Современные исследования сталинизма на Западе отличаются многообразием тем, а также введением в научный оборот большого архивного материала, который стал доступным в начале 1990-х годов. Особое место занимают обобщающие работы по так называемой «истории повседневности» довоенного периода, особенно интересные для нас тем, что объектом изучения является жизнь простых советских людей во всех ее проявлениях. Формирование нового слоя городского населения из выходцев из деревни, приспособление «старых» горожан (в том числе петербуржцев — рабочих и интеллигенции) к новым условиям жизни, наконец, складывание новой системы ценностей — все эти проблемы попали в поле зрения историков.

Помимо уже упоминавшейся работы С. Коткина о сталинизме как цивилизации, написанной на материалах Магнитки, особого внимания заслуживают монографии С. Бойм о мифологии в повседневной жизни в СССР (Воуш 1994), а также Л. Сигельбаума и А. Соколова, представивших значительный массив новых документов (Siegelbaum, Sokolov 2000). Новый пласт информации о жизни в довоенном СССР удалось освоить историкам, важнейшим источником для которых были интервью с современниками описываемых событий. В центре внимания исследователей оказались довоенная Москва, Татарстан, а также Ленинград (На корме времени 2000; Holmes 1997; Ransel 2000). Особый интерес для нас, естественно, представляют интервью с ленинградцами, в которых подробнейшим образом описываются условия жизни в городе, а также различные аспекты, связанные с миграцией из деревни в город.

Заслуживают внимания попытки исследования дневников, относящихся к периоду 1930-х годов, которые провели ранее упоминавший Й. Хелльбеки еще несколько западных историков (Intimacy and terror 1995; Hellbeck 1996; Tageb"uch 1996). До сих пор этот тип источников применительно к периоду сталинизма еще недостаточно изучен. Упомянутые работы также опираются на весьма ограниченный массив документов. Тем не менее это направление исследований представляется весьма перспективным по двум причинам. Во-первых, очевидно, что наряду с архивными источниками (например, сводками о настроениях) именно дневники представляют собой важнейший ресурс для изучения настроений. Они в большей степени, нежели какой-либо другой источник, позволяют проследить эволюцию взглядов и настроений конкретных людей. Во-вторых, дневники дают возможность критики других источников, характеризующих настроения их авторов. Сравнение публичных выступлений известных писателей и поэтов с их дневниками (например, О. Берггольц) наглядно иллюстрирует то, что имел в виду С. Коткин, когда говорил о необходимости разобраться в содержании подчас ритуальных (и одинаковых) по форме и содержанию публичных выступлений людей. Говорить «по-большевистки», однако, еще не значило быть большевиком. Дневники как раз и являются тем средством, при помощи которого возможно снятие публичных наслоений.

__Выборка из записей__.
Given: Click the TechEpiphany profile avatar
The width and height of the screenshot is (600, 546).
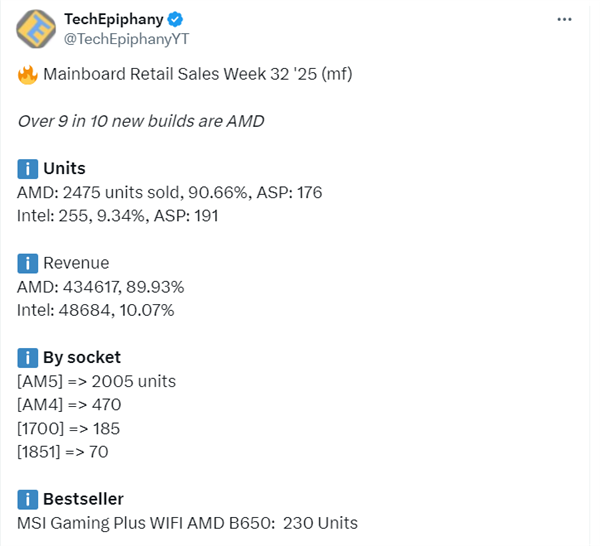Looking at the screenshot, I should pos(37,28).
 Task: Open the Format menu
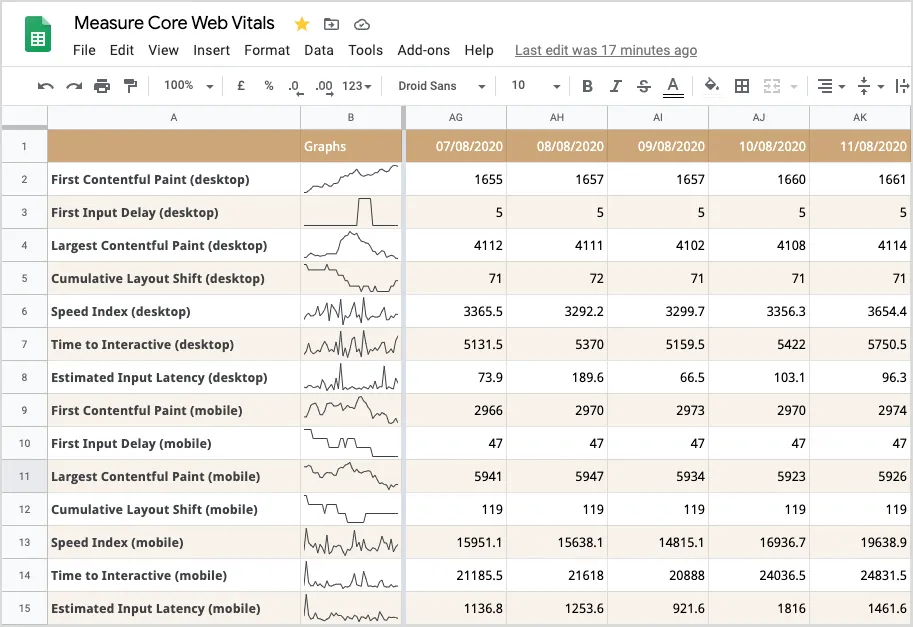point(266,50)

__Задания__.
1. Почему, согласно тексту об исследованиях сталинизма на Западе, изучение дневников 1930-х годов выглядит перспективным? Ответьте в одном–трёх предложениях.
2. Перепишите из текста об исследованиях сталинизма на Западе фрагмент от слов «Помимо уже упоминавшейся» до слов «деревни в город.» включительно.
Записи здесь не используются.

__Ответы на задания__.
1. Во-первых, наряду с архивными источниками дневники — важнейший ресурс для изучения настроений, и лучше любого другого источника они позволяют проследить, как менялись взгляды и настроения конкретных людей. Во-вторых, они дают возможность критически проверить другие источники о настроениях их авторов и помогают снять публичные наслоения.

2.
Помимо уже упоминавшейся работы С. Коткина о сталинизме как цивилизации, написанной на материалах Магнитки, особого внимания заслуживают монографии С. Бойм о мифологии в повседневной жизни в СССР (Воуш 1994), а также Л. Сигельбаума и А. Соколова, представивших значительный массив новых документов (Siegelbaum, Sokolov 2000). Новый пласт информации о жизни в довоенном СССР удалось освоить историкам, важнейшим источником для которых были интервью с современниками описываемых событий. В центре внимания исследователей оказались довоенная Москва, Татарстан, а также Ленинград (На корме времени 2000; Holmes 1997; Ransel 2000). Особый интерес для нас, естественно, представляют интервью с ленинградцами, в которых подробнейшим образом описываются условия жизни в городе, а также различные аспекты, связанные с миграцией из деревни в город.